第17話-俺の脳内選択肢がネット恋愛を全力で邪魔している。
『ここでは恥ずかしいから』と、舞台は天守閣から名城公園へと移る。
そんな中、数多のライトノベルを読破し、深夜アニメでは毎クール違う嫁を追いかけたヒキニート、中川 八熊は人生最大とも呼べる悩みに直面していた。
名古屋城のお堀沿いを歩きながら、話を始める美少女 大高 和音。
「えっと…改めて話すとなると、何から話せばいいかわからないですね…。」
「あー、うん…。」
「…この前は、結局水族館とフラワーガーデンに行ったんです。」
「うん。」
「先輩も、凄く喜んでくれて…本当に、管理人さんのおかげです。」
「いや、それは君が…頑張ったからだよ。」
「…それで、フラワーガーデンで告白しようとしたんですけど…。」
「…うん。」
「…できませんでした。」
「…そうなんだ。」
「…いえ、違います。しなかったんです。」
「…」
「…管理人さん、私…。」
そう言って、美少女がヒキニートの方を向き直る、刹那
どこからか、ふわりと柔らかな風が吹いた。
堀を泳ぐ鯉が跳ねる音がした。
「…待って、それ以上言わないで。」
それを制したのは、中川 八熊だった。
青春胸熱展開なんてこれまでもこれからも縁がないであろう彼自身が、この展開に着いていかないだなんて
自分でも理解出来ない事であるが、しかし…
「ごめん、この展開は流石にちょっと許容できない。」
「…私、まだ何も言ってないです…よ…?」
少し潤んだ瞳で見つめる美少女、だが…
それでも尚、こんな青春ラブコメは間違っている。
「…いや、ダメなんだよ。全然ダメ。前回会った時からフラグ乱立しすぎて足元見えないくらいになってるし、伏線回収の仕方も雑すぎるだろ…常識的に考えて。平積みのラノベかよ って感じだよ、まじで。」
「…ごめんなさい、ちょっと何言ってるかわかんないです…。」
何を言ってるかだって?
そんなのは中川 八熊でもわからない。
つまり簡単に言えば、動揺しているのだ。
「管理人さん。」
「…はい。」
「管理人さんとじゃないと、名古屋を歩いても、心から楽しめなかったんです。もっと、沢山の知らない場所を教えてください。これからも、ずっと。」
「…俺も、君と一緒に遊んだ日々は楽しかったよ。」
「良かった…。」
そうして、大高 和音は一息 呼吸を置く。
「…管理人さん、あなたの…名前を教えてください。」
「…ネットで知り合った相手に、軽々しく名前を名乗るのは、間違ってるよ。でも…」
「中川 八熊…です。これからも、よろしく。」
そう言って中川 八熊は、眼前の美少女から目を逸らした。
しかしすぐに、彼女は屈託のない笑顔を向けてこう言う。
「素敵な名前ですね、中川 八熊さん。私の恋人になってください。」
ネットに出会いを求めるのは間違っているし、そもそもが間違いだらけだ。
それでも、間違っていると知っていても尚、人は、間違いだらけの今を、間違ったまま歩み続ける。
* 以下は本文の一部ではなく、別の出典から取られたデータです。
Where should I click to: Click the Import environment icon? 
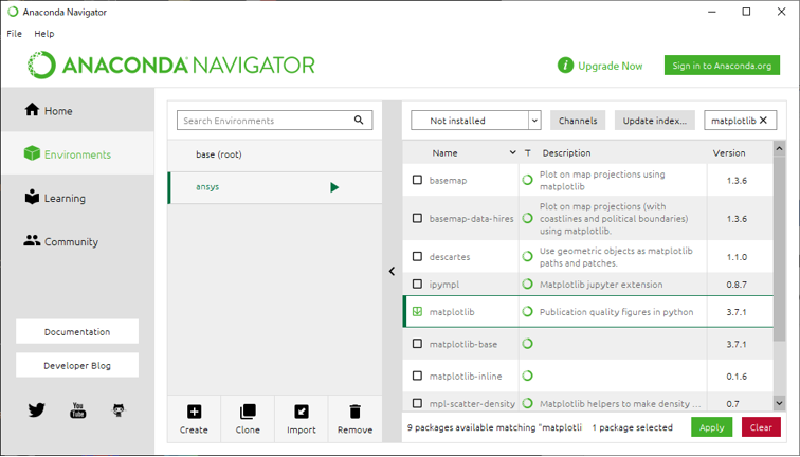pyautogui.click(x=301, y=411)
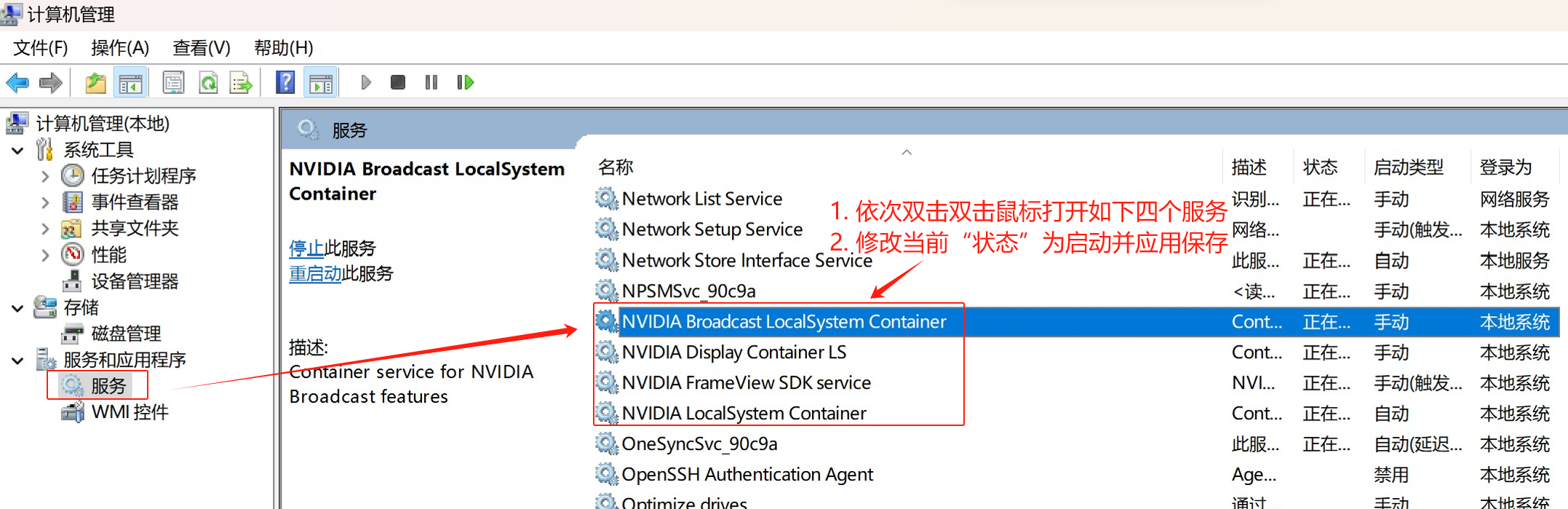Click the Up one level folder icon
The height and width of the screenshot is (509, 1568).
pyautogui.click(x=95, y=83)

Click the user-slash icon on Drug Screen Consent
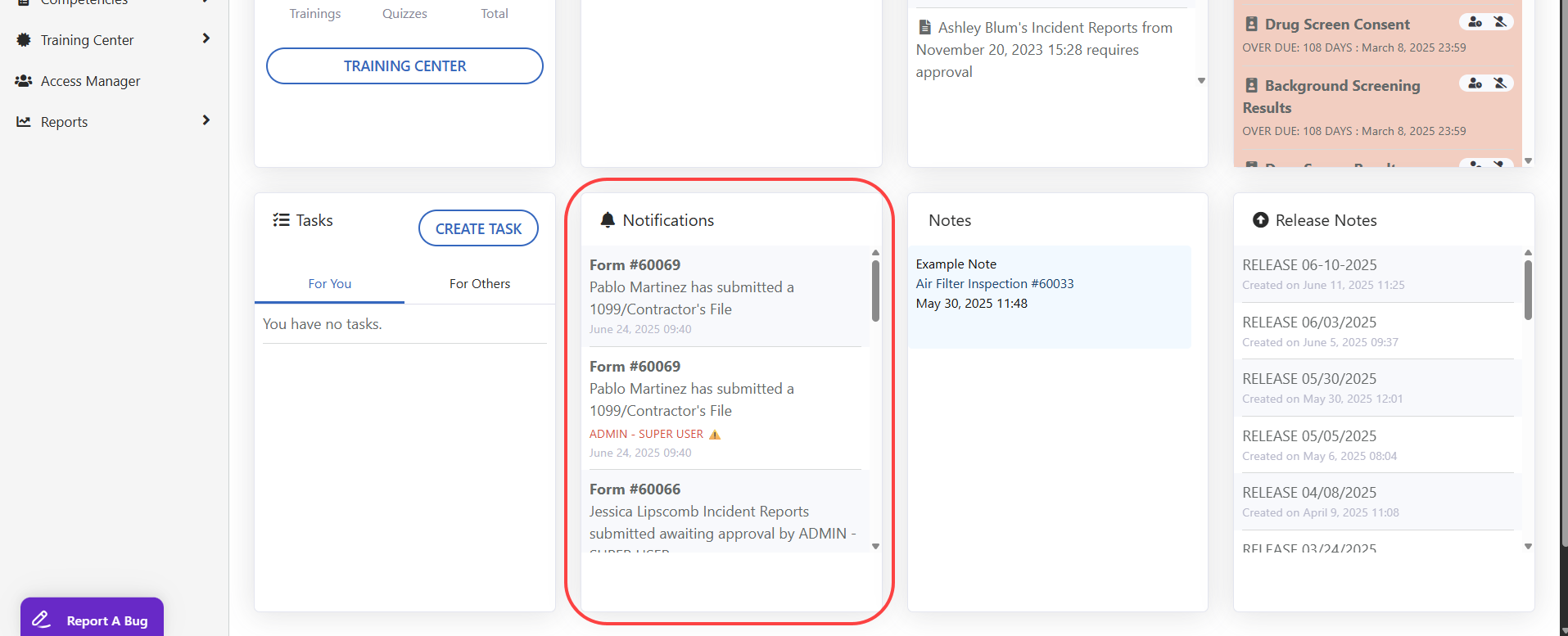click(1500, 22)

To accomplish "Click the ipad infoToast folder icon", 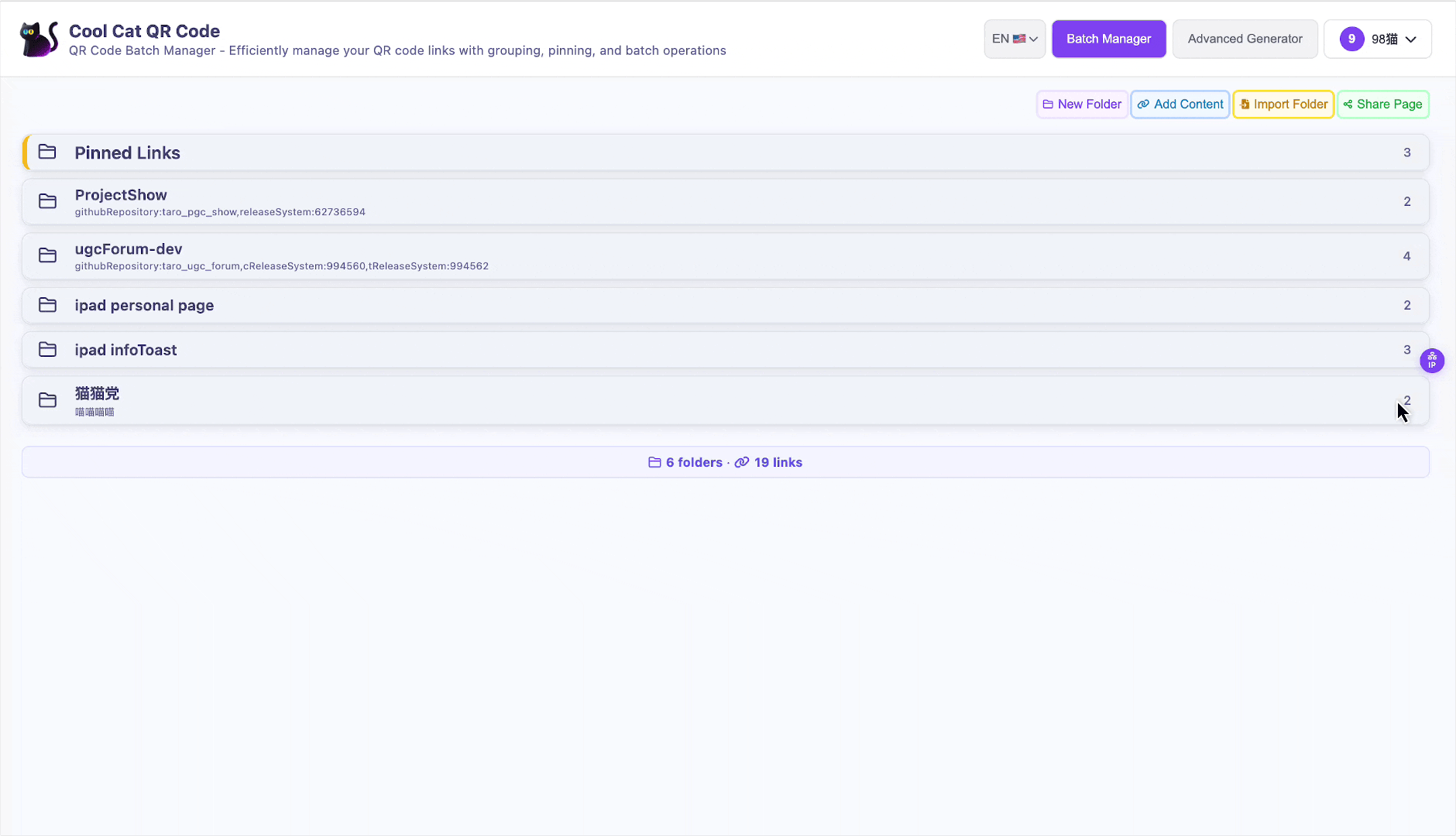I will tap(47, 350).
結局は正しさなんて、最後に決めるのは自分であるべきだ。
中川 八熊は、そんな答えの出ない思考を捨てる事にした。
今は、目の前の少女に正直に向き合おうと決めた。
「…俺も、君と付き合えたら嬉しいよ。」
こんな時さえも、目を見て言えない自分が残念でならない。
しかし、大高 和音は満足そうな笑顔を向けてこう言う。
「八熊さん、私、安心したらお腹すいちゃいました。」
昼下がり、名城公園。
確かに、お腹も空いてくる頃だ。
「じゃ、行こうか。パンケーキとか好きかな?」
「はい!大好きです!」
「近くにはちの巣Cafe ってとこがあって…」
リア充カップルを夢見て調べたおしゃれカフェ情報をようやく役立てる事ができた中川 八熊。
よくあるテンプレを踏襲した上で、新しい締めを描くとすれば、これが相応しいだろうか。
…彼の間違いだらけの青春ラブコメは、まだ始まったばかりだ。